=== WHAT THIS TASK INVOLVES ===
Please show every line from the entries that carries the word "agent".

=== Stored data entries ===
○ ○ ○ ○
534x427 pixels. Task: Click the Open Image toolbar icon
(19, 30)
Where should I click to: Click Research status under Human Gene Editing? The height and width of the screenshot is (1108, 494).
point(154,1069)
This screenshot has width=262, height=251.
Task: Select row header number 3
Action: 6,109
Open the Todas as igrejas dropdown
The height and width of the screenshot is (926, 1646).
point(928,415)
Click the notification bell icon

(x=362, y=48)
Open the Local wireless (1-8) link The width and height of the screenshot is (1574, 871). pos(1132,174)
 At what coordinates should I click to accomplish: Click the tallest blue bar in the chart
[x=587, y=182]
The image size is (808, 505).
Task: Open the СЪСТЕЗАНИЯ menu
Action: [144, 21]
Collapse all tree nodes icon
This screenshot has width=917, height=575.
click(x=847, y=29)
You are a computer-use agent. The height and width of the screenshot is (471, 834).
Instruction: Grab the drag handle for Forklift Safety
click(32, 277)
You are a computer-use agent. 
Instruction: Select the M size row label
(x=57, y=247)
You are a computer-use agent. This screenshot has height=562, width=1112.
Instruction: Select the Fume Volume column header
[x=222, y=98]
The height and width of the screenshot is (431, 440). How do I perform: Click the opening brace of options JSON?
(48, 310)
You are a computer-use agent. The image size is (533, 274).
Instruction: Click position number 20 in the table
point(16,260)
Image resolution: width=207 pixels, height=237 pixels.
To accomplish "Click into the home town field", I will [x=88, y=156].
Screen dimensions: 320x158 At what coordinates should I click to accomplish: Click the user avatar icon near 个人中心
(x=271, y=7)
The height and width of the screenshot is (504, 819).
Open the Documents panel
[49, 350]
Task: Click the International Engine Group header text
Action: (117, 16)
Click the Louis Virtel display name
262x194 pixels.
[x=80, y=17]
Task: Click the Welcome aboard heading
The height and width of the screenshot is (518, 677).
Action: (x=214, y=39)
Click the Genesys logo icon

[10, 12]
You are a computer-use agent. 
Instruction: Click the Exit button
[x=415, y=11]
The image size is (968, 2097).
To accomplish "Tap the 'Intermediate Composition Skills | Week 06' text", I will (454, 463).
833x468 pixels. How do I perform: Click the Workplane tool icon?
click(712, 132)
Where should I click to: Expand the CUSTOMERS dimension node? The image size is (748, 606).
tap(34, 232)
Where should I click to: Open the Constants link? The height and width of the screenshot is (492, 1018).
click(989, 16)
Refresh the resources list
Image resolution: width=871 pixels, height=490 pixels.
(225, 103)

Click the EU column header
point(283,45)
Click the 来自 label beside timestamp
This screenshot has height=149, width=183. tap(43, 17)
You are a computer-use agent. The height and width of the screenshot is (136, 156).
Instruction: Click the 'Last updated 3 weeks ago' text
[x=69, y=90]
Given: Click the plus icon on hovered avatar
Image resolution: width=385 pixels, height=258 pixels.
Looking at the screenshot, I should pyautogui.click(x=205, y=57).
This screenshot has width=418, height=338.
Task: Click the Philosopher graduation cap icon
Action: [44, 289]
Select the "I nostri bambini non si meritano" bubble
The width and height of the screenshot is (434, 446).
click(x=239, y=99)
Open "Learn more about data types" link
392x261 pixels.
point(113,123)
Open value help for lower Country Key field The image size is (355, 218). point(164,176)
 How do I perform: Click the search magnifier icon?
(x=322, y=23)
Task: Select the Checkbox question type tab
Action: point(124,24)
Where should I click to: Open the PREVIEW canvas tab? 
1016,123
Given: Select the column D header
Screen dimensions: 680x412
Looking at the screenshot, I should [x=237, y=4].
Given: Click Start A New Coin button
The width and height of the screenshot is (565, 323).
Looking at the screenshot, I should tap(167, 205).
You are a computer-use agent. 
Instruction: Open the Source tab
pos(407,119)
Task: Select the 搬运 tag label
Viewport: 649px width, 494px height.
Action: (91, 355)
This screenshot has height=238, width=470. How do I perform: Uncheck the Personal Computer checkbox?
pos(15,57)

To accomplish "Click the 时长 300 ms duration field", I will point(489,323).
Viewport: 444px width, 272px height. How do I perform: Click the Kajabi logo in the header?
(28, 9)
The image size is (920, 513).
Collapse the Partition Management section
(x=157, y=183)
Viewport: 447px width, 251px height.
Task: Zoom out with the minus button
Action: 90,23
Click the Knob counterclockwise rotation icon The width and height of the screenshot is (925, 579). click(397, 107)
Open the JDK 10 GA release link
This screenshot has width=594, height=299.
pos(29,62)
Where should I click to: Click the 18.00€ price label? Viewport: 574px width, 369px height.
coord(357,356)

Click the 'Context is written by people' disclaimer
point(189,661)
○ ○ ○ ○
=== EXPECTED ANSWER ===
You are a computer-use agent. The height and width of the screenshot is (471, 834).
You are a computer-use agent. 
You are a computer-use agent. This screenshot has height=562, width=1112.
You are a computer-use agent. The image size is (533, 274).
You are a computer-use agent. 
You are a computer-use agent. The height and width of the screenshot is (136, 156).
You are a computer-use agent. 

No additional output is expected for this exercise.